[Entries for locating text and elements]

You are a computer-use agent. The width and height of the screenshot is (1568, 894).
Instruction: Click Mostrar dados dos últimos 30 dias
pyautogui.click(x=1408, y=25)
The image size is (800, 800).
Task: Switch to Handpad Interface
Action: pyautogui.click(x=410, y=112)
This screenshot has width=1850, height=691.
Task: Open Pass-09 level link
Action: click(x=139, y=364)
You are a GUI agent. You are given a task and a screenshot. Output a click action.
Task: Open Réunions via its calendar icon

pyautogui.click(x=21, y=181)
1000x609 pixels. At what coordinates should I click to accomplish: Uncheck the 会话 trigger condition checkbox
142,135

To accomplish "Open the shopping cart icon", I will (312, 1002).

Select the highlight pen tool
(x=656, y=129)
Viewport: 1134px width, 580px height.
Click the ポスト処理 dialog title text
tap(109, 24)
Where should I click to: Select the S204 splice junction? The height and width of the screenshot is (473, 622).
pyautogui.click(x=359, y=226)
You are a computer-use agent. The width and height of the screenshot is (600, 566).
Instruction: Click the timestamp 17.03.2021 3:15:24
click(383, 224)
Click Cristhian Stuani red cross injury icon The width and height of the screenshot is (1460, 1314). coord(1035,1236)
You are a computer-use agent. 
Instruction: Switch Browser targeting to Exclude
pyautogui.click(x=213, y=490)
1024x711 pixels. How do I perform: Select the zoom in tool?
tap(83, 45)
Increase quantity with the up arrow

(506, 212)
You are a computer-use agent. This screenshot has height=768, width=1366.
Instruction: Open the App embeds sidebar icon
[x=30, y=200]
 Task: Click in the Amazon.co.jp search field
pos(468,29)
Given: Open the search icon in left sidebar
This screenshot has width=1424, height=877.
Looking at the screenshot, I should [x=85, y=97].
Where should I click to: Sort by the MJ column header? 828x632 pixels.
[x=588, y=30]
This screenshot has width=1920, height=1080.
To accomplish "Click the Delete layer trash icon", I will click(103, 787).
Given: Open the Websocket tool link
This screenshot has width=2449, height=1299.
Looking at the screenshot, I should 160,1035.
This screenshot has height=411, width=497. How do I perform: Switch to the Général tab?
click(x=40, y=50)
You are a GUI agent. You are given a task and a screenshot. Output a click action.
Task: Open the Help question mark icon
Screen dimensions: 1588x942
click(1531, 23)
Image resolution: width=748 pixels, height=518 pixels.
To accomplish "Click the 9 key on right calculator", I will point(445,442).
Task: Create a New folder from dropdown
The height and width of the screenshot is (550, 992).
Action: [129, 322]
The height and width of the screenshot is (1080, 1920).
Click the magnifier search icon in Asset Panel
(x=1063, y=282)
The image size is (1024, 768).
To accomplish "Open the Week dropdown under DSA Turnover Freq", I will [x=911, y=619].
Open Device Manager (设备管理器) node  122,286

*Required task*: Reproduce every one of the records above verbatim, line for line.

*Output of the task*:
You are a computer-use agent. The width and height of the screenshot is (1568, 894).
Instruction: Click Mostrar dados dos últimos 30 dias
pyautogui.click(x=1408, y=25)
The image size is (800, 800).
Task: Switch to Handpad Interface
Action: pyautogui.click(x=410, y=112)
This screenshot has width=1850, height=691.
Task: Open Pass-09 level link
Action: click(x=139, y=364)
You are a GUI agent. You are given a task and a screenshot. Output a click action.
Task: Open Réunions via its calendar icon

pyautogui.click(x=21, y=181)
1000x609 pixels. At what coordinates should I click to accomplish: Uncheck the 会话 trigger condition checkbox
142,135

To accomplish "Open the shopping cart icon", I will (312, 1002).

Select the highlight pen tool
(x=656, y=129)
Viewport: 1134px width, 580px height.
Click the ポスト処理 dialog title text
tap(109, 24)
Where should I click to: Select the S204 splice junction? The height and width of the screenshot is (473, 622).
pyautogui.click(x=359, y=226)
You are a computer-use agent. The width and height of the screenshot is (600, 566).
Instruction: Click the timestamp 17.03.2021 3:15:24
click(383, 224)
Click Cristhian Stuani red cross injury icon The width and height of the screenshot is (1460, 1314). coord(1035,1236)
You are a computer-use agent. 
Instruction: Switch Browser targeting to Exclude
pyautogui.click(x=213, y=490)
1024x711 pixels. How do I perform: Select the zoom in tool?
tap(83, 45)
Increase quantity with the up arrow

(506, 212)
You are a computer-use agent. This screenshot has height=768, width=1366.
Instruction: Open the App embeds sidebar icon
[x=30, y=200]
 Task: Click in the Amazon.co.jp search field
pos(468,29)
Given: Open the search icon in left sidebar
This screenshot has width=1424, height=877.
Looking at the screenshot, I should [x=85, y=97].
Where should I click to: Sort by the MJ column header? 828x632 pixels.
[x=588, y=30]
This screenshot has width=1920, height=1080.
To accomplish "Click the Delete layer trash icon", I will click(103, 787).
Given: Open the Websocket tool link
This screenshot has width=2449, height=1299.
Looking at the screenshot, I should 160,1035.
This screenshot has height=411, width=497. How do I perform: Switch to the Général tab?
click(x=40, y=50)
You are a GUI agent. You are given a task and a screenshot. Output a click action.
Task: Open the Help question mark icon
Screen dimensions: 1588x942
click(1531, 23)
Image resolution: width=748 pixels, height=518 pixels.
To accomplish "Click the 9 key on right calculator", I will point(445,442).
Task: Create a New folder from dropdown
The height and width of the screenshot is (550, 992).
Action: [129, 322]
The height and width of the screenshot is (1080, 1920).
Click the magnifier search icon in Asset Panel
(x=1063, y=282)
The image size is (1024, 768).
To accomplish "Open the Week dropdown under DSA Turnover Freq", I will [x=911, y=619].
Open Device Manager (设备管理器) node  122,286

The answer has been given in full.